The menu has two speeds: there are the dishes that make up the core of either a bento-style rice box, or as a topping for the popular noodle soup. Braised pork chop balls are simply meatballs cooked in a tomato based sauce but added to a bowl of noodles they rise above their humble station. The finely diced mince in the balls is a little salty, almost like ham, and the coating of the slightly sweet, barbecue-flavoured sauce adds breadth to the light broth. The noodles are wheaty, wiggly and plentiful, a large portion laid neatly down the middle of the bowl with meatballs on either side.
Pork ribs are small cuts of soft bone pork braised in the same slightly sweet sauce, or pork intestines can be added for an intense offal flavour. Vegetarian styles mix textures with mock chicken (soft discs of gluten that often stand in for meat options), soaking in the vegetable-based soup with crunchy-yet-slippery wood ear mushrooms.
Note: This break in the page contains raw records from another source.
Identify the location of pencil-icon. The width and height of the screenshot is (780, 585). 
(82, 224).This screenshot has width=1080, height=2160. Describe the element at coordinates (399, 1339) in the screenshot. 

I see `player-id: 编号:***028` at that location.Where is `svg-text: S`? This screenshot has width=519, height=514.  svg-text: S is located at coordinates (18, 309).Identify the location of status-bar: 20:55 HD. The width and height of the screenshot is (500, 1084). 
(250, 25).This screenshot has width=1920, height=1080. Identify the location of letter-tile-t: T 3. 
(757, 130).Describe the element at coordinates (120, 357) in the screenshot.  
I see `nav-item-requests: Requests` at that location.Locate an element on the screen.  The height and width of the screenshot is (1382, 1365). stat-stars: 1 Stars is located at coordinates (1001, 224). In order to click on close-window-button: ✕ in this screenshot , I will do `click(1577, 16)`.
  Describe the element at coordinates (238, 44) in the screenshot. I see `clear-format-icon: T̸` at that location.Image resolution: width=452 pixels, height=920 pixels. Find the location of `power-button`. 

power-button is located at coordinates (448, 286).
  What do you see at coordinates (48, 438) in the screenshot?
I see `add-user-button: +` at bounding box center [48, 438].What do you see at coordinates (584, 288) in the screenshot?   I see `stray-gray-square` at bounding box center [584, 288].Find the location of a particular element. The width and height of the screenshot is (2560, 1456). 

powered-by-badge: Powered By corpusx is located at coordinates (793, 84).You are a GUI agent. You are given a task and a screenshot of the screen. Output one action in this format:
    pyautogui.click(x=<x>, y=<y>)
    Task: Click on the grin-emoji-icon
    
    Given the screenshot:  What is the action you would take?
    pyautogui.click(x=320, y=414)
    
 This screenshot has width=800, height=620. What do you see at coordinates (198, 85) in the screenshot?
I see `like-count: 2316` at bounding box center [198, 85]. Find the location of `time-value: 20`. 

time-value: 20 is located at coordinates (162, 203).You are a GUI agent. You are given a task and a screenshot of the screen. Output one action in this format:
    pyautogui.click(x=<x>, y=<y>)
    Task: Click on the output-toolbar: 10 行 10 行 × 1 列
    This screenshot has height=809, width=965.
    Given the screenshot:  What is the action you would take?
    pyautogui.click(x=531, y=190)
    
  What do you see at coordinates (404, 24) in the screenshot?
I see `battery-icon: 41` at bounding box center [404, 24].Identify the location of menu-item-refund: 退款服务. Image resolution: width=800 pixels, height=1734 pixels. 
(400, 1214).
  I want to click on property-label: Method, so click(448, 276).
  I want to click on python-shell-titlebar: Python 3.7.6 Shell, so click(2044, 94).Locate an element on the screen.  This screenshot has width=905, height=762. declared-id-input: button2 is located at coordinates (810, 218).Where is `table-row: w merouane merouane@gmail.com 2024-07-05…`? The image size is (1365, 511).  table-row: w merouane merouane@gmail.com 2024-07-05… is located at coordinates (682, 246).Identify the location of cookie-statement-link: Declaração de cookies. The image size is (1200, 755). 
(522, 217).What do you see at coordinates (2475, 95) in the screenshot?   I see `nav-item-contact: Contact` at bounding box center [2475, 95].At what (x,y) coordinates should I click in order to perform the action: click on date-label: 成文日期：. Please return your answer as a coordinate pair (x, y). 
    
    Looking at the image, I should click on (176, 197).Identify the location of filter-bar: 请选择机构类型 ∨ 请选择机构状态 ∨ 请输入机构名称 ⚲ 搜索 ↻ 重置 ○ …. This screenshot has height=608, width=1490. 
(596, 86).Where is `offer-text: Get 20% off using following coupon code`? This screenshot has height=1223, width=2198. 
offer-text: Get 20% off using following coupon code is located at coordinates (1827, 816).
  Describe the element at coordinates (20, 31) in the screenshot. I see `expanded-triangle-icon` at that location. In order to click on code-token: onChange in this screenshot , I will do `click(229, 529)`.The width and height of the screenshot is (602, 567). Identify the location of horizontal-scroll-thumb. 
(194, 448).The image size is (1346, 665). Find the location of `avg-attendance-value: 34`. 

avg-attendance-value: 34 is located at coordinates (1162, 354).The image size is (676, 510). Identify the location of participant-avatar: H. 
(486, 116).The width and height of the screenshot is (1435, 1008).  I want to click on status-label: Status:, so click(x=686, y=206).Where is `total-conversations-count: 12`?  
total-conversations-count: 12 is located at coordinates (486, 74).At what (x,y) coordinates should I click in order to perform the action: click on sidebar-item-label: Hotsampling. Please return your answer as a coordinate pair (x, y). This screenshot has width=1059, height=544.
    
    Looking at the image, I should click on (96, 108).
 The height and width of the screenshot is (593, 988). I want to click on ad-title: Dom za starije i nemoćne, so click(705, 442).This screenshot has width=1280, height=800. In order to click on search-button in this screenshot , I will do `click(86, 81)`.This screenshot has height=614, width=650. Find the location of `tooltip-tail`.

The more traditional Shanghai-style soup stock gets its flavour and cloudy appearance from the process of cooking bones down, long and slow. It won’t overpower the flavours of the added meat and vegetables in the broth because here they leave out the stronger spices like star anise and simply add a touch of soy for some colour and salt. For heat there are pots of roasted chilli in oil on the table.
Add another regional experience to your visit with the Nanjing vermicelli duck noodle soup uses every part of the duck but the beak, feet and feathers and it’s a customer favourite. Don’t expect large pieces of duck meat in your bowl, this soup uses all the other tasty bits of the bird like liver, kidney and some intestine, while cubes of soft duck blood with the texture of tofu, add colour and a delicate iron tinged flavour that’s easy to like.
And now that you’ve proven you’re no white-meat-only diner, the final feather in your cap can be the sliced pig's ear in chilli, a side dish kept in the counter fridge. It has a slight crunch from the small amount of cartilage in the cured ears, while the chilli and oil coating leaves a heated tingle in your mouth, which is basically the culinary equivalent of a fresh stamp in your passport.